本文:
>>>

はじめに個々で課題に取り組み、次にそのアイディアを補足し強化するために、チーム内で共有する。そして最後には受講者全員で共有をしています。そうすることによって、たとえば一人で考えたときには5つくらいしかアイディアが浮かばなかったとしても、チームで共有することにより20くらいのアイディアになり、さらには受講者全員で共有することで、さらに多くのアイディアを知ることができるようになるのです。

研修のみならず仕事においても、個人で取り組むよりもチームで取り組んだ方が成果が上がることが多いからこそ、チームを作り共通の目標を持ち、お互いに協力し合って仕事を進めているわけです。これに加え、やり方やしくみ、手順などの見直しを行うことにより、単純に個々人の能力を合計した以上の力が発揮できるわけです。

しかし、人が集まって目標に向かうことにはメリットがある一方で、マイナスの面もあるのです。それは、複数人がともに一つのことに取り組むことによって、「社会的手抜き」が発生してしまう可能性があるからです。

「社会的手抜き」とは、20世紀初めのフランスの農学者であるマクシミリアン・リンゲルマン(Maximilien Ringelmann)によって示された心理的な働きを示す言葉です。人間が集団で作業を行うと、個人や少人数で作業をするときよりも1人あたりの生産性が低くなってしまうという現象を言います。社会的手抜きは「他のメンバーがやっているから自分は適当にやっても大丈夫だろう」「誰かがやってくれるだろう」という思いから生じるものです。そのように考える理由としては自分の頑張りにかかわらず結局は集団として評価される、自分の頑張りは評価されないということがあります。

<<<

課題: チームでの取り組みと社会的手抜きについての本文を、「しかし、人が集まって目標に向」から「れないということがあります。」までの部分（「れないということがあります。」も含む）を一字一句変えずに書き写しなさい。 一覧は参照しなくてよい。

提示資料:

>>>

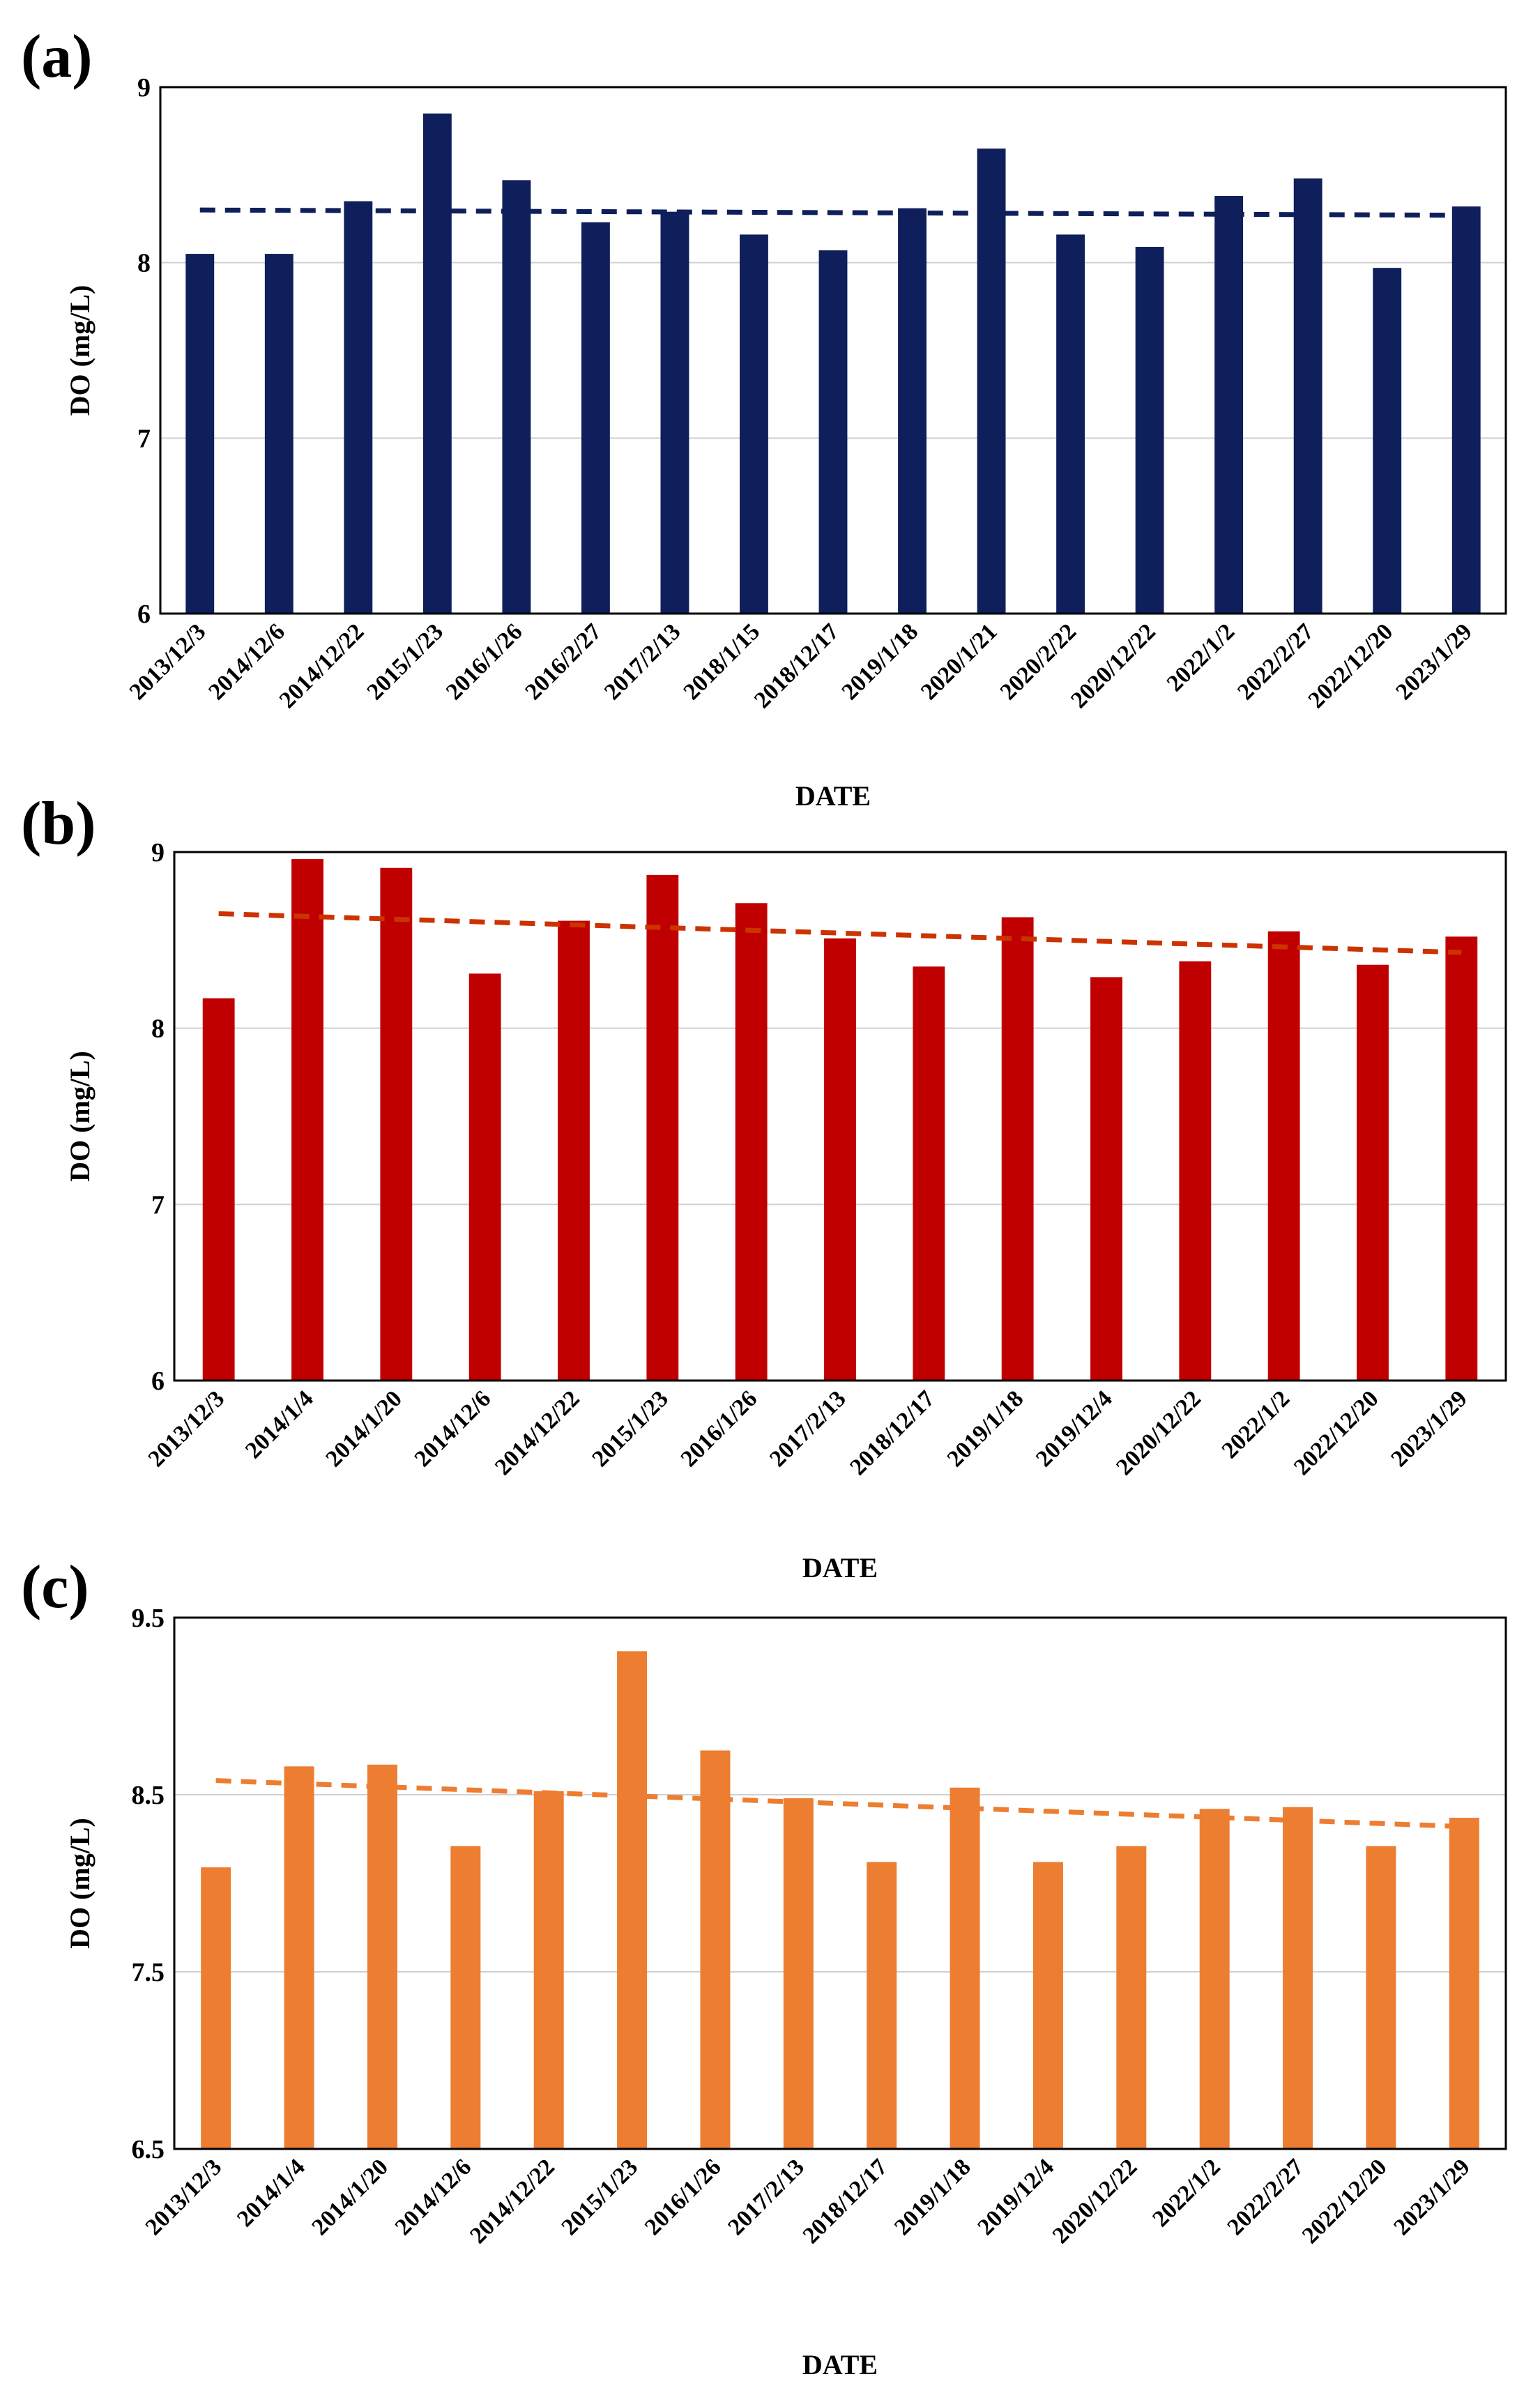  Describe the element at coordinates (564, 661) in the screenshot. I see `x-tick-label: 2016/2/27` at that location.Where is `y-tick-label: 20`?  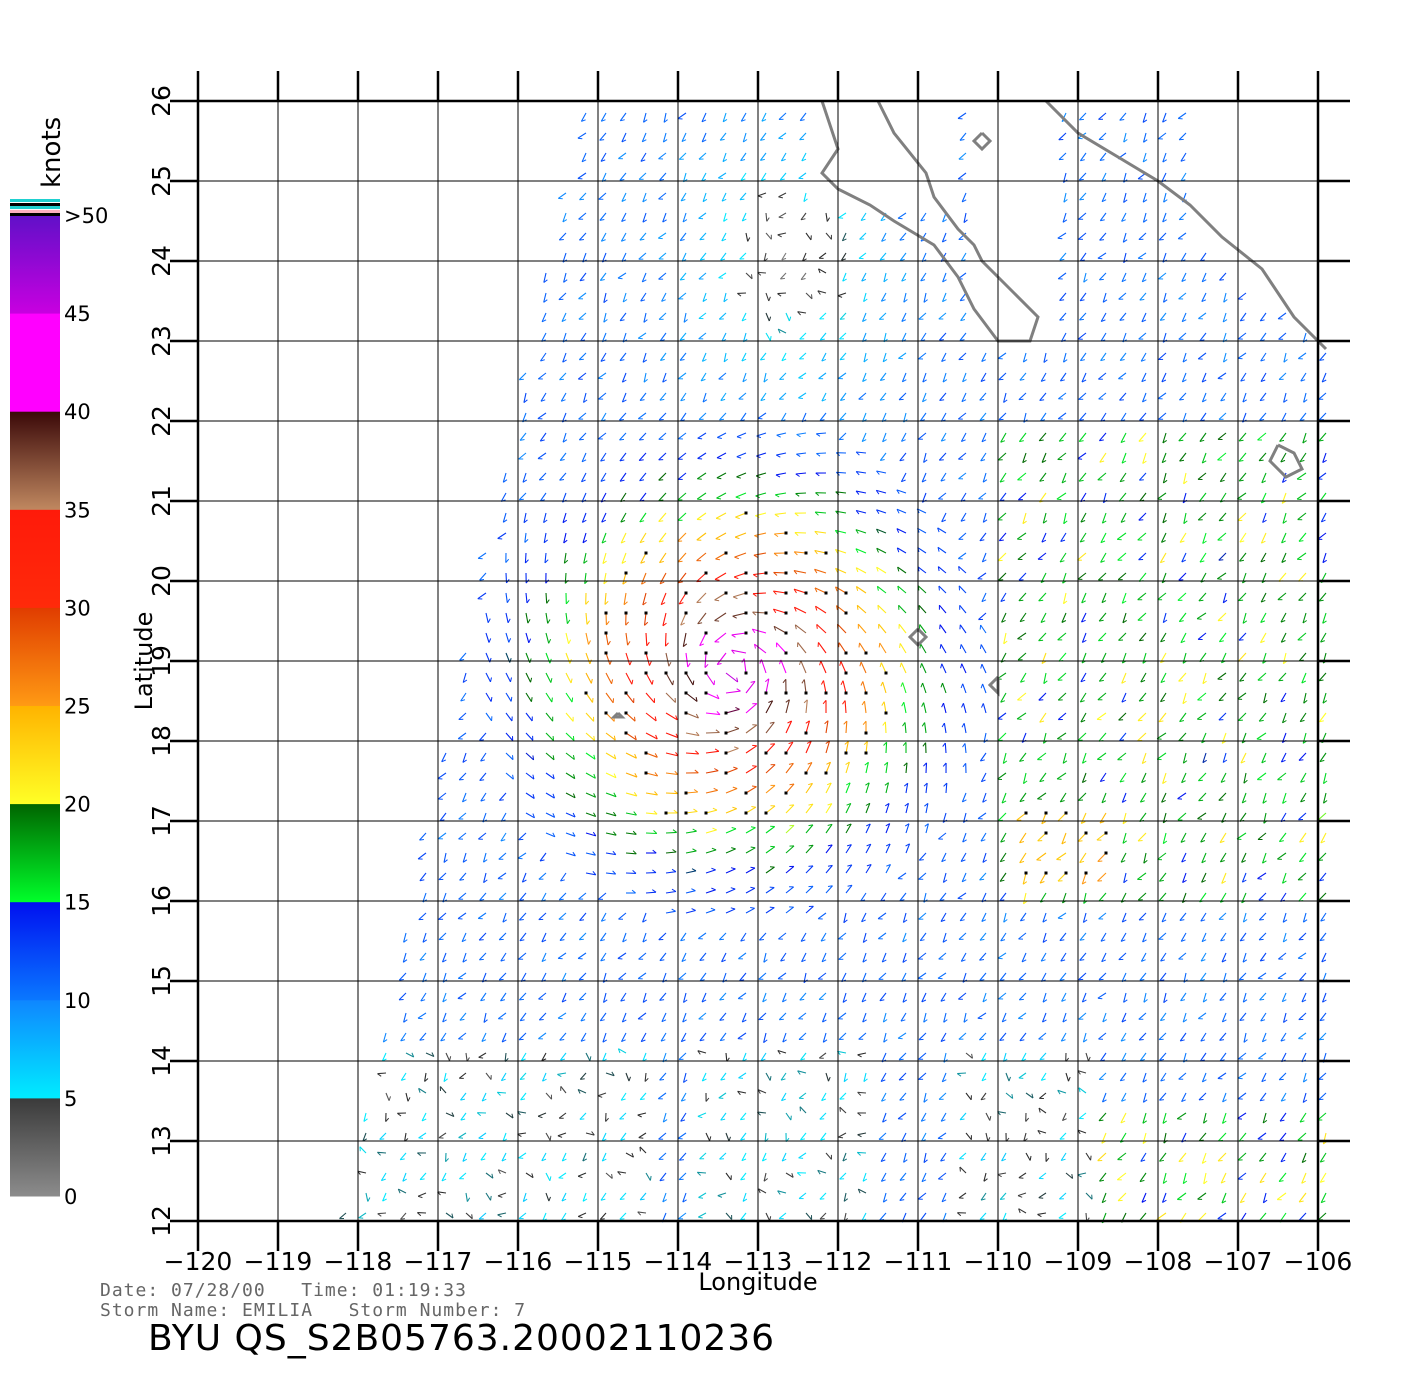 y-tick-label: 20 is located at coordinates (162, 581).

<<<

解答欄:
しかし、人が集まって目標に向かうことにはメリットがある一方で、マイナスの面もあるのです。それは、複数人がともに一つのことに取り組むことによって、「社会的手抜き」が発生してしまう可能性があるからです。

「社会的手抜き」とは、20世紀初めのフランスの農学者であるマクシミリアン・リンゲルマン(Maximilien Ringelmann)によって示された心理的な働きを示す言葉です。人間が集団で作業を行うと、個人や少人数で作業をするときよりも1人あたりの生産性が低くなってしまうという現象を言います。社会的手抜きは「他のメンバーがやっているから自分は適当にやっても大丈夫だろう」「誰かがやってくれるだろう」という思いから生じるものです。そのように考える理由としては自分の頑張りにかかわらず結局は集団として評価される、自分の頑張りは評価されないということがあります。